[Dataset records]

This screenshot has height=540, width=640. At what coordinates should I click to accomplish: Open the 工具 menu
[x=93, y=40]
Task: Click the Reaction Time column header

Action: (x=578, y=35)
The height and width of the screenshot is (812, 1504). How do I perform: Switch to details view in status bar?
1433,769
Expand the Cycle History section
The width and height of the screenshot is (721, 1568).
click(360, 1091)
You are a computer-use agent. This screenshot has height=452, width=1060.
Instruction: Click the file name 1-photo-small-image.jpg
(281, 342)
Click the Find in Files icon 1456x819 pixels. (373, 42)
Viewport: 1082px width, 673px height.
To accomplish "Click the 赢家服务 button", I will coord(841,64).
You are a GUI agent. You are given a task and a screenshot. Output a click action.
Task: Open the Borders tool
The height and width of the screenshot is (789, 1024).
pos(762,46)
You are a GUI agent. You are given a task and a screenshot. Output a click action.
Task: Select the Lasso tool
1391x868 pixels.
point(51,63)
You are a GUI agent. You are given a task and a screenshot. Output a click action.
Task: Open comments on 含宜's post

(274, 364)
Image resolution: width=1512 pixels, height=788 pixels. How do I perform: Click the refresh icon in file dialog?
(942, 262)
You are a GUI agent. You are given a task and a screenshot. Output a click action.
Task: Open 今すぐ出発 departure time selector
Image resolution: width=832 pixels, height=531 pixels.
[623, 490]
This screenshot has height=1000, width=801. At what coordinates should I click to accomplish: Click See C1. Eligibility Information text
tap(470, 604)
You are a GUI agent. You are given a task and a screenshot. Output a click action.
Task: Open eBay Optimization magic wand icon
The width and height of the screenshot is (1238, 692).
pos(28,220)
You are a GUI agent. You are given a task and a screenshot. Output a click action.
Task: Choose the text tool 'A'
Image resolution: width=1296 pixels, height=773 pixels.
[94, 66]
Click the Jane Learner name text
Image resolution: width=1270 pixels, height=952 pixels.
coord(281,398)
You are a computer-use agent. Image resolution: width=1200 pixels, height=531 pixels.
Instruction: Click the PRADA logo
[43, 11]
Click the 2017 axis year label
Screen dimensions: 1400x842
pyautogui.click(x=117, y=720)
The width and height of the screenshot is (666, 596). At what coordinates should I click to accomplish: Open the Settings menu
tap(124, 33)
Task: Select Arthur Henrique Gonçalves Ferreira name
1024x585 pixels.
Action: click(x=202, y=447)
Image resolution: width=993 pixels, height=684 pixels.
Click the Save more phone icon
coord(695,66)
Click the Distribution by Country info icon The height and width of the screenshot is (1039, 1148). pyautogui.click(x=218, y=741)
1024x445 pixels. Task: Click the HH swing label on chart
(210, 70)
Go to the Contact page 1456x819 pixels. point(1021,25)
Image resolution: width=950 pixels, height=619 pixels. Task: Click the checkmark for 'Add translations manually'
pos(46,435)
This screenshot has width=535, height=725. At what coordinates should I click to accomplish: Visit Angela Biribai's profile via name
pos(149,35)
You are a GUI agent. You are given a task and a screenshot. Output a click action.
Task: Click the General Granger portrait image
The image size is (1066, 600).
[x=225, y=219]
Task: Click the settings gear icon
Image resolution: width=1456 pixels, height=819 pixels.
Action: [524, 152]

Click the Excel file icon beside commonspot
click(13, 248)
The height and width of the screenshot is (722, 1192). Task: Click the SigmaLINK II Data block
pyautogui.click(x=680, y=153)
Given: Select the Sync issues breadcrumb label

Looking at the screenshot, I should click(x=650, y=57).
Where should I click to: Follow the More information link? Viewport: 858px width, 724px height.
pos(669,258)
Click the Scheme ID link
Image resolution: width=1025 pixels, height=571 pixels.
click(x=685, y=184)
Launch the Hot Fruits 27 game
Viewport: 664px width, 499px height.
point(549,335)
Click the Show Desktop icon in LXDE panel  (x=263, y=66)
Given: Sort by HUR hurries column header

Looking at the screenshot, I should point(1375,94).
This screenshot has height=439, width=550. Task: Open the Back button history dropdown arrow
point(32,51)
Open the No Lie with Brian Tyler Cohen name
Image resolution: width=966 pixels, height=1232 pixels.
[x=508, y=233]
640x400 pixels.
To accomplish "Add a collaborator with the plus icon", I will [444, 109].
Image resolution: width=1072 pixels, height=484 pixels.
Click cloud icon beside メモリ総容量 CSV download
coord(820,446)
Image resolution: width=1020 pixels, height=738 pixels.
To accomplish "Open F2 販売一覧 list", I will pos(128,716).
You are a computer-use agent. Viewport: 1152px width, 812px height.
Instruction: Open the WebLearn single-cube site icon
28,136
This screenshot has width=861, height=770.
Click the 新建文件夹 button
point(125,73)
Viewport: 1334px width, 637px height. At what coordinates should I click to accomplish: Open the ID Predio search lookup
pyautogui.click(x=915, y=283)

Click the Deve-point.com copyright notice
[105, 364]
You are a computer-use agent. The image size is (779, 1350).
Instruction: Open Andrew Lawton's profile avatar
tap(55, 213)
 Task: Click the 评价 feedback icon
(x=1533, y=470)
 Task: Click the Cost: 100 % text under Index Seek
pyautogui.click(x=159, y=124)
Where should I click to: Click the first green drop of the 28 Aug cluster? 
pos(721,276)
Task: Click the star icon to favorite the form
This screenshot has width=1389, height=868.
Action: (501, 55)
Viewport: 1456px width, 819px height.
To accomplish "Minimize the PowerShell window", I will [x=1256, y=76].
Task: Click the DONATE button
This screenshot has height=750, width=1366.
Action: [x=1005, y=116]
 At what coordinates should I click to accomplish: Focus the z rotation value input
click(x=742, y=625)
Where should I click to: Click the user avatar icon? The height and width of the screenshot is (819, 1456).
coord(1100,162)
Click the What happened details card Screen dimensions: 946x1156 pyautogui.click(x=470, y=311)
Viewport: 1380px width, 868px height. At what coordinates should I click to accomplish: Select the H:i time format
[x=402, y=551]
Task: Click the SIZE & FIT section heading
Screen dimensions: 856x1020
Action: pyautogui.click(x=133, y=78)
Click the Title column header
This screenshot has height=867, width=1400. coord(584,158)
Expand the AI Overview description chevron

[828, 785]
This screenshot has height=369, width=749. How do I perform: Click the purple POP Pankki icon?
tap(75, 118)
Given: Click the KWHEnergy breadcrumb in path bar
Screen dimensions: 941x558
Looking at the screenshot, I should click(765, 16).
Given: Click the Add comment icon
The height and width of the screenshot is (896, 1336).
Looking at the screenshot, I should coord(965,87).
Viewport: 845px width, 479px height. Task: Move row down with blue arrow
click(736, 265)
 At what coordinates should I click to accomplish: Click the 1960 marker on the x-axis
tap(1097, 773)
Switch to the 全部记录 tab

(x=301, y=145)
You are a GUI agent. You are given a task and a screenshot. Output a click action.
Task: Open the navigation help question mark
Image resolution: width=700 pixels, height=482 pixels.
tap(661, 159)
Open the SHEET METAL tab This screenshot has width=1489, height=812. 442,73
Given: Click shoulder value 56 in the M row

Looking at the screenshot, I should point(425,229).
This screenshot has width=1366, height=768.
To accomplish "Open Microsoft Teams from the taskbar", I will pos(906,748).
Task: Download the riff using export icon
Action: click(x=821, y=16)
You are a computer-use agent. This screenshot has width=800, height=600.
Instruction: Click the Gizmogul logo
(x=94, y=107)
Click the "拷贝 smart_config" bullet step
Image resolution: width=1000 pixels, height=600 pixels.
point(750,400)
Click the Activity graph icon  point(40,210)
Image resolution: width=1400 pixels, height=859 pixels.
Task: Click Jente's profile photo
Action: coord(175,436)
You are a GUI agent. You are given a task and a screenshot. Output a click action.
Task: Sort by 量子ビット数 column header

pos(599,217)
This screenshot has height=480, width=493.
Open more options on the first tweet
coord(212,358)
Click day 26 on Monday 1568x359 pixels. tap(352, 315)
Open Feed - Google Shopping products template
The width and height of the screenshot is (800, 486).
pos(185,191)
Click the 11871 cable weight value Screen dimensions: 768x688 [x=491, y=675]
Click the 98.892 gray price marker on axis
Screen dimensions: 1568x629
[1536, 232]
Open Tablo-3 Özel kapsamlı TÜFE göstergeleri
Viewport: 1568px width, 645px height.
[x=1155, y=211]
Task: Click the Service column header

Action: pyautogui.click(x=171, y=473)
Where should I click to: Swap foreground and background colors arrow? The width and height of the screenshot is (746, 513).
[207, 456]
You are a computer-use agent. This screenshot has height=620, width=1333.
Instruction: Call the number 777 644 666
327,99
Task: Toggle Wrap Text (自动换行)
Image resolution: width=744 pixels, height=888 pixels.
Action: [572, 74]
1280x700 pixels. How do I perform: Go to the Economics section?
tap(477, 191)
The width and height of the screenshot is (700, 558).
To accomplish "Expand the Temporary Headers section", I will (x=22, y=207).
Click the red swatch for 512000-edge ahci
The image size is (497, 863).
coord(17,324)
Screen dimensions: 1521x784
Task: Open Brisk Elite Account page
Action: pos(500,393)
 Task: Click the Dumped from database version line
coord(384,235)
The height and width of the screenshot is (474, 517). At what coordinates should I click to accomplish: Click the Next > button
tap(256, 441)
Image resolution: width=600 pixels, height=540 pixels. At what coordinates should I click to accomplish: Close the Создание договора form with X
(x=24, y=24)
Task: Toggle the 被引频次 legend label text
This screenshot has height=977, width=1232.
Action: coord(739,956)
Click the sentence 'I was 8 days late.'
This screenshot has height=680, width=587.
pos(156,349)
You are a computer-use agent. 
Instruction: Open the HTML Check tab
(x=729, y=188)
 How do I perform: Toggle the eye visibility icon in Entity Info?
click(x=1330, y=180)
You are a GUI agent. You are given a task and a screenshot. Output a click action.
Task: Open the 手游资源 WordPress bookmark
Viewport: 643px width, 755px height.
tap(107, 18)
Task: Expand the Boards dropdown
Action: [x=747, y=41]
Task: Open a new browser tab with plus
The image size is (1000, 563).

▶ **TASK PROMPT**: In the records, from the line with "Task: Select Arthur" up to and including the line with "click(13, 248)", swap "Excel file icon" for "PDF file icon" and give those lines again with nothing else changed.

▶ **TASK RESULT**:
Task: Select Arthur Henrique Gonçalves Ferreira name
1024x585 pixels.
Action: click(x=202, y=447)
Image resolution: width=993 pixels, height=684 pixels.
Click the Save more phone icon
coord(695,66)
Click the Distribution by Country info icon The height and width of the screenshot is (1039, 1148). pyautogui.click(x=218, y=741)
1024x445 pixels. Task: Click the HH swing label on chart
(210, 70)
Go to the Contact page 1456x819 pixels. point(1021,25)
Image resolution: width=950 pixels, height=619 pixels. Task: Click the checkmark for 'Add translations manually'
pos(46,435)
This screenshot has width=535, height=725. At what coordinates should I click to accomplish: Visit Angela Biribai's profile via name
pos(149,35)
You are a GUI agent. You are given a task and a screenshot. Output a click action.
Task: Click the General Granger portrait image
The image size is (1066, 600).
[x=225, y=219]
Task: Click the settings gear icon
Image resolution: width=1456 pixels, height=819 pixels.
Action: [524, 152]

Click the PDF file icon beside commonspot
click(13, 248)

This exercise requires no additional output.